— Caro Sergio, devo confessarti che provo avversione e voglia di offendere le persone che mi fanno male. Molta voglia!… tanto che alle volte ci penso consapevolmente.
— Lascia pure che questa avversione si mostri dentro di te. L’importante è che non là lasci uscire. Se la lasci uscire rafforzi l’identificazione e il coinvolgimento con questo loop, o meccanismo stimolo-risposta, mentre se la controlli e lasci che si mostri solo dentro di te, prima o poi te ne disidentificherai.
Tieni anche conto che le dinamiche mentali prima di scomparire spesso si ingigantiscono.

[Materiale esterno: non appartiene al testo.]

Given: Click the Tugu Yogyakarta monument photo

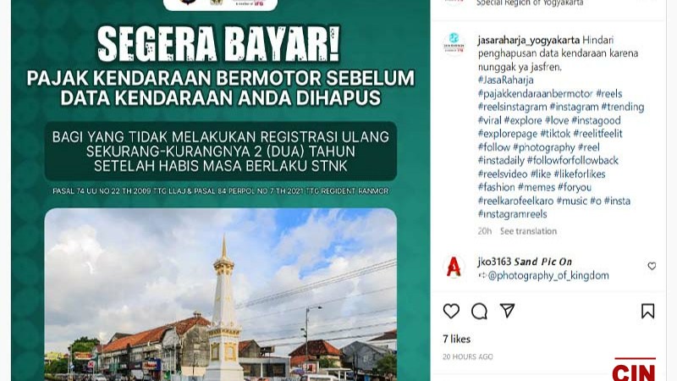Looking at the screenshot, I should pos(221,295).
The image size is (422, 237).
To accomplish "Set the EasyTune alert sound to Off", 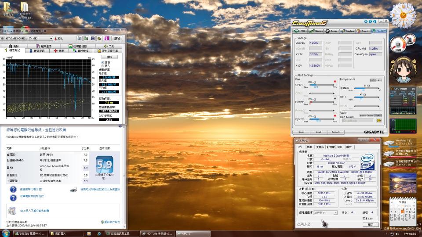I will (378, 115).
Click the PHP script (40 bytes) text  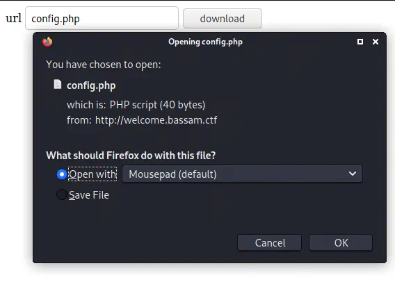click(157, 105)
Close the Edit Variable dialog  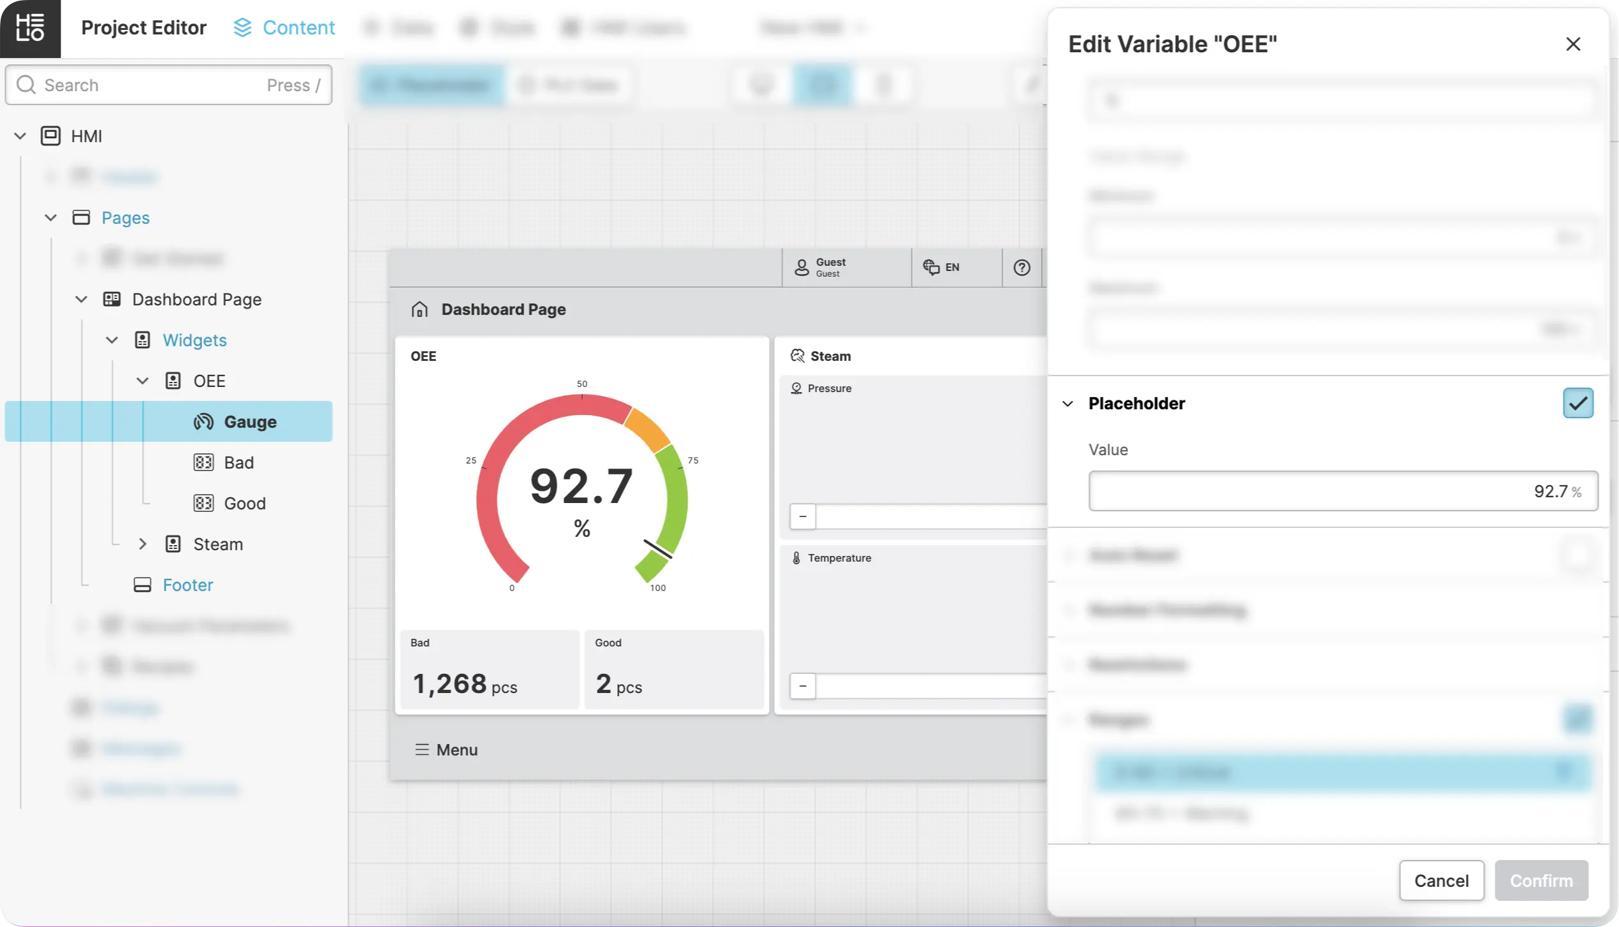(x=1572, y=44)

Ad esempio se uno ha il problema di nutrire avversione verso gli altri che crede gli abbiano fatto dei torti, praticando può arrivare a sentirsi Attila e avere delle crisi di rabbia violentissime. Allora si spaventa e dice: “Ce la sto mettendo tutta e guarda che c’è sotto…”. Invece se non lascia uscire quella distruttività (il che lo coinvolgerebbe), dopo la crisi acuta in genere quella dinamica tende a scomparire o ad attenuarsi parecchio.
— In effetti ce la sto mettendo tutta, e le cose, tutte, mi si girano contro in ogni ambito della mia esistenza. Resto però sempre fermo su ciò che ha significato, sulla pratica. Tutto comunque passa e spero che, come mi dici, scompaia velocemente. Guardo in faccia paura e disperazione e la mia piccolezza.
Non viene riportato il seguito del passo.